◆ **Work instructions**:
Your answer must be a single number: how many lines of the data include "plus".

[Collected data]
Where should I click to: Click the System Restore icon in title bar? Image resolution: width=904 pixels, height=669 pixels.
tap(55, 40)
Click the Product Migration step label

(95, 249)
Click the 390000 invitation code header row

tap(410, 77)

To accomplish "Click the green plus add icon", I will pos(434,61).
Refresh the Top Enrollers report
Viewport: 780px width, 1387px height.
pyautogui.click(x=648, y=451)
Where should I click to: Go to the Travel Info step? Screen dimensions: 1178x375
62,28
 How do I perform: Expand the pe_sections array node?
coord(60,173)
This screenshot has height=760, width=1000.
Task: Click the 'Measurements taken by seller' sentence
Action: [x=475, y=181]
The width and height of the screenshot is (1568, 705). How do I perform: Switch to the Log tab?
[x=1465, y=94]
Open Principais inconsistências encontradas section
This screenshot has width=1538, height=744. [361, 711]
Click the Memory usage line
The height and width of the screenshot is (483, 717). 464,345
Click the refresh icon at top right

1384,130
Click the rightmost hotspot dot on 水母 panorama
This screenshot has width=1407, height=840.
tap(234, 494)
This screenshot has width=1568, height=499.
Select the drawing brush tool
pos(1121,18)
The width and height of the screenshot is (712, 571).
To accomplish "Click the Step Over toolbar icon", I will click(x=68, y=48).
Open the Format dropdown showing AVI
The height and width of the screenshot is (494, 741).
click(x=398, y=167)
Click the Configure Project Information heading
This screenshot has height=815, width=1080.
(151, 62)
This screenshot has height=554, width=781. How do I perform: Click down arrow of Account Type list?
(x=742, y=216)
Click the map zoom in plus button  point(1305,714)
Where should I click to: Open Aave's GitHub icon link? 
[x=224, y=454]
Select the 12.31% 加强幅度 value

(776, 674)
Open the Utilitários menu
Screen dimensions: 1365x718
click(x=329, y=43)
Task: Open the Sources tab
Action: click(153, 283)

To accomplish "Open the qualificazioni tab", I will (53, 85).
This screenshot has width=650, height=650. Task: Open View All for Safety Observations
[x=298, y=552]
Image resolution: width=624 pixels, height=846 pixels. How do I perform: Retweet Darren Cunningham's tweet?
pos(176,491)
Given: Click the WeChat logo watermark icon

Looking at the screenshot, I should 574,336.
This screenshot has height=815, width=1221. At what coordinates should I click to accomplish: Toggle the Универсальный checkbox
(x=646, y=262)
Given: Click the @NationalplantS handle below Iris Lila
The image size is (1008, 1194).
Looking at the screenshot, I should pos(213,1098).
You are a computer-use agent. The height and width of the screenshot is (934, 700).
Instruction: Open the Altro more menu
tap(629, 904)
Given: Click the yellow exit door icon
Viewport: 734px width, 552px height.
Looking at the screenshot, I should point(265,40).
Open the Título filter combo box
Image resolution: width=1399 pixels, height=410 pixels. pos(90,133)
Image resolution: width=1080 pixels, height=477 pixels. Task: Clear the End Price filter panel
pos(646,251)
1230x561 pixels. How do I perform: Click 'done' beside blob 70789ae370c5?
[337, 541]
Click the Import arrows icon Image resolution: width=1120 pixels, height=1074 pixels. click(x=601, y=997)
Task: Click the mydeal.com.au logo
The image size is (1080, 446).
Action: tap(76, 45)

◆ **Finished exercise**:
2